● Task requirements
Check each line of the records for "scrollbar"; collect those that have it.

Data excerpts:

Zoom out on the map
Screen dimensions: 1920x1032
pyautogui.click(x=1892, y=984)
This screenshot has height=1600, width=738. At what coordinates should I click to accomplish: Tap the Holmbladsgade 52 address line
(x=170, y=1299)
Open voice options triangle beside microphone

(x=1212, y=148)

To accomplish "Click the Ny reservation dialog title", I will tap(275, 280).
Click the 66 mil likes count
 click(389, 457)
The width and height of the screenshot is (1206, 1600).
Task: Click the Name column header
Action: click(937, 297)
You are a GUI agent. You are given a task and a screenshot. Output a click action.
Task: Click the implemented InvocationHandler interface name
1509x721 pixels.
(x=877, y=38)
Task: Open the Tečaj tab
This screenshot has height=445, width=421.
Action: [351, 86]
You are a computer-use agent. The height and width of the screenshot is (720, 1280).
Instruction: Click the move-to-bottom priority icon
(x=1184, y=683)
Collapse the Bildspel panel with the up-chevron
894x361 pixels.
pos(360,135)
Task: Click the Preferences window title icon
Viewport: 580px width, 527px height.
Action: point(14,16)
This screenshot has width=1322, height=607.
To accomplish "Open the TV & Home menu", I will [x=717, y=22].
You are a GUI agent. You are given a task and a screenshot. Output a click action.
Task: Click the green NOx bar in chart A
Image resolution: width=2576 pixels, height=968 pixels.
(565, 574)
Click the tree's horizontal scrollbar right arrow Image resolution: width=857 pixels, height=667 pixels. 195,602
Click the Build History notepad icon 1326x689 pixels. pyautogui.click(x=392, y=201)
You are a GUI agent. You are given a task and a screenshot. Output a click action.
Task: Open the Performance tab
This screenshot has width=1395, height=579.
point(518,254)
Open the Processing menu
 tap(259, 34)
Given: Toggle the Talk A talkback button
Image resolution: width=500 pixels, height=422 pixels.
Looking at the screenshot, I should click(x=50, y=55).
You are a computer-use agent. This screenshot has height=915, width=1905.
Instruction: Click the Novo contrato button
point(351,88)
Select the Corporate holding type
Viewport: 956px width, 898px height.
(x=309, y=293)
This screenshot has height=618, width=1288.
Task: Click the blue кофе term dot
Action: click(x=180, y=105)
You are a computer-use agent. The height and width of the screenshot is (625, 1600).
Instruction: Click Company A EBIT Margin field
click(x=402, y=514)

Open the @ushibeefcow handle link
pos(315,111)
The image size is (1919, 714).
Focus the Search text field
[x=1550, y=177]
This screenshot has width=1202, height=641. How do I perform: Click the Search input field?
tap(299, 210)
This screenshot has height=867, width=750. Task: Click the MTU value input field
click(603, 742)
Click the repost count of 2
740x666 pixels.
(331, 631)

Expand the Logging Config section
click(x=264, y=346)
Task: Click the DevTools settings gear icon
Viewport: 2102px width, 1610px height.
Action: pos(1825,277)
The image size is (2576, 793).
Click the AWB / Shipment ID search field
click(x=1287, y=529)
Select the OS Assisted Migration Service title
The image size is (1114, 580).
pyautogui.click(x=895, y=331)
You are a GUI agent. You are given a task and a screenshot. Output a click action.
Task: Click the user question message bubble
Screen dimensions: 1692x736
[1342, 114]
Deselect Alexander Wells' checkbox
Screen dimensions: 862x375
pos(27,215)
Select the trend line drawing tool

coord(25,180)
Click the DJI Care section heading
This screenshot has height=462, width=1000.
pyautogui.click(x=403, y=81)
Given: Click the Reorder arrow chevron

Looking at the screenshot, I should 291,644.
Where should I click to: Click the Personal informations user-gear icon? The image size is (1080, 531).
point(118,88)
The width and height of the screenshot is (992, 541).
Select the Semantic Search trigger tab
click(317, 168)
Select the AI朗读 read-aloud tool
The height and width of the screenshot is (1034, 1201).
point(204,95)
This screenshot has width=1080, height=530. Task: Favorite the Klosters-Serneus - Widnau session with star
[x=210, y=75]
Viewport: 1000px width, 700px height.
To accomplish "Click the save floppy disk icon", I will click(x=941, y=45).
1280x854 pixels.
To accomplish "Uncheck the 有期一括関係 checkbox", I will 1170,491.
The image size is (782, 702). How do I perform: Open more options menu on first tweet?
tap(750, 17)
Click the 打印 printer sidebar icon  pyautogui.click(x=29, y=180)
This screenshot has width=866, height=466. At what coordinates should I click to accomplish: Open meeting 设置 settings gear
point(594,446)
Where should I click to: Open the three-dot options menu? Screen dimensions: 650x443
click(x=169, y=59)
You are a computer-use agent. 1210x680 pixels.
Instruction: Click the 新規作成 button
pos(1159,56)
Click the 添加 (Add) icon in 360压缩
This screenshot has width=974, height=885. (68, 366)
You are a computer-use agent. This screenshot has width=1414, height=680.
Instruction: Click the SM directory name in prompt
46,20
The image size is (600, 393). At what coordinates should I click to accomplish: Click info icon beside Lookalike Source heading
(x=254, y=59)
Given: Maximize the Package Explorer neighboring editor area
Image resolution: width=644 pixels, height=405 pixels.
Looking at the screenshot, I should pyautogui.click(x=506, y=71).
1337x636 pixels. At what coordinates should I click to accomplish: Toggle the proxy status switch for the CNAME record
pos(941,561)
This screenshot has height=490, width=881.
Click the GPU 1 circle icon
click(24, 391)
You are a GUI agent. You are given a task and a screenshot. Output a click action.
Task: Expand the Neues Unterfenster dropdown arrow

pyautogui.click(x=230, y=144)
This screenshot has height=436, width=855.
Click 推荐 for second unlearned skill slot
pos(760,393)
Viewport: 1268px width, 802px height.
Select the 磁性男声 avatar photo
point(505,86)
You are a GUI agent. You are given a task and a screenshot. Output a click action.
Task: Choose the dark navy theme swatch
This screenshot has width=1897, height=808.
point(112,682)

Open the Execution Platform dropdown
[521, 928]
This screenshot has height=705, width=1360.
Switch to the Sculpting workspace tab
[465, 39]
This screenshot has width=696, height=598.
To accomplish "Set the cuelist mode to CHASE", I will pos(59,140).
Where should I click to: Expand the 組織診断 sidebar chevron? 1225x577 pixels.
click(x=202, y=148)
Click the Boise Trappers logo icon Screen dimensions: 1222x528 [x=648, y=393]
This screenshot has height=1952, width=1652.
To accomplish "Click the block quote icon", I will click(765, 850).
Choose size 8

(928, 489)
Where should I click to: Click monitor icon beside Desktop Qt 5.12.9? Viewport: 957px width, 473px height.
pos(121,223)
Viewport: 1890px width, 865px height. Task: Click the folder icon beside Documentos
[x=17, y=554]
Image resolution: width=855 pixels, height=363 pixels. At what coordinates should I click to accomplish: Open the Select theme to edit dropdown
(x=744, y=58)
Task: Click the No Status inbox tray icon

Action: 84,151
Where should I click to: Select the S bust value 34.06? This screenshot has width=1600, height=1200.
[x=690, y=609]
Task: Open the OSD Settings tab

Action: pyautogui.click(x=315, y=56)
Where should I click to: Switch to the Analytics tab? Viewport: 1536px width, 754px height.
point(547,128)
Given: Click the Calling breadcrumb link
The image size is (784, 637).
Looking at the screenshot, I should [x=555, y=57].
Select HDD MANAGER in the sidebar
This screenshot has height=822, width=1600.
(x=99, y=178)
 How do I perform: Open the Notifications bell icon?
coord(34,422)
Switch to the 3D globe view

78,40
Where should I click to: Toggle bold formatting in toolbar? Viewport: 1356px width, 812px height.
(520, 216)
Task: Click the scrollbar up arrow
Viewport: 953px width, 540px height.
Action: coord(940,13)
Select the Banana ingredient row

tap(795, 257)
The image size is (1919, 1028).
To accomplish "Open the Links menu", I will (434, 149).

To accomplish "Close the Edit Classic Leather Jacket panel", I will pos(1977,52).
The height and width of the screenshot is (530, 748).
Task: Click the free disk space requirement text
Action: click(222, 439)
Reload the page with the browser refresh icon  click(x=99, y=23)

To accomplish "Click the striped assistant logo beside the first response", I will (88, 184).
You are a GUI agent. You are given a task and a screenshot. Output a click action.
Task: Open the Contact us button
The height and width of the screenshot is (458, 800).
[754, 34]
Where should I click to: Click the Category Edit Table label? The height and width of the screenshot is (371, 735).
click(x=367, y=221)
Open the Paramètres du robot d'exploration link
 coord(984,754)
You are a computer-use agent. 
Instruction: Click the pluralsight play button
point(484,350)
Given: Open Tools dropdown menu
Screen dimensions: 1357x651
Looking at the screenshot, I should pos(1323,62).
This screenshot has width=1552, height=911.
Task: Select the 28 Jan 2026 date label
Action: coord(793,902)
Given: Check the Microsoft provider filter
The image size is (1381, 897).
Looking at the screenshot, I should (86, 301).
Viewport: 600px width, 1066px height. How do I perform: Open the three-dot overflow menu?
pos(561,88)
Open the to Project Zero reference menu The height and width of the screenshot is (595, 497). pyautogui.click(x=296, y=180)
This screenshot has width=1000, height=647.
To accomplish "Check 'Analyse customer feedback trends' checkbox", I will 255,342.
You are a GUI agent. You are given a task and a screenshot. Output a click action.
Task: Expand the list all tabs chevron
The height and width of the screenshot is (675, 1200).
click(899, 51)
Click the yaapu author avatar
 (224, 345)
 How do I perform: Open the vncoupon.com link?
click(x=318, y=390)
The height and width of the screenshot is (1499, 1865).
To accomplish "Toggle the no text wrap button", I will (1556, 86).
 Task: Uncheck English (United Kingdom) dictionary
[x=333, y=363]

● Result for this exercise
Click the tree's horizontal scrollbar right arrow Image resolution: width=857 pixels, height=667 pixels. 195,602
Task: Click the scrollbar up arrow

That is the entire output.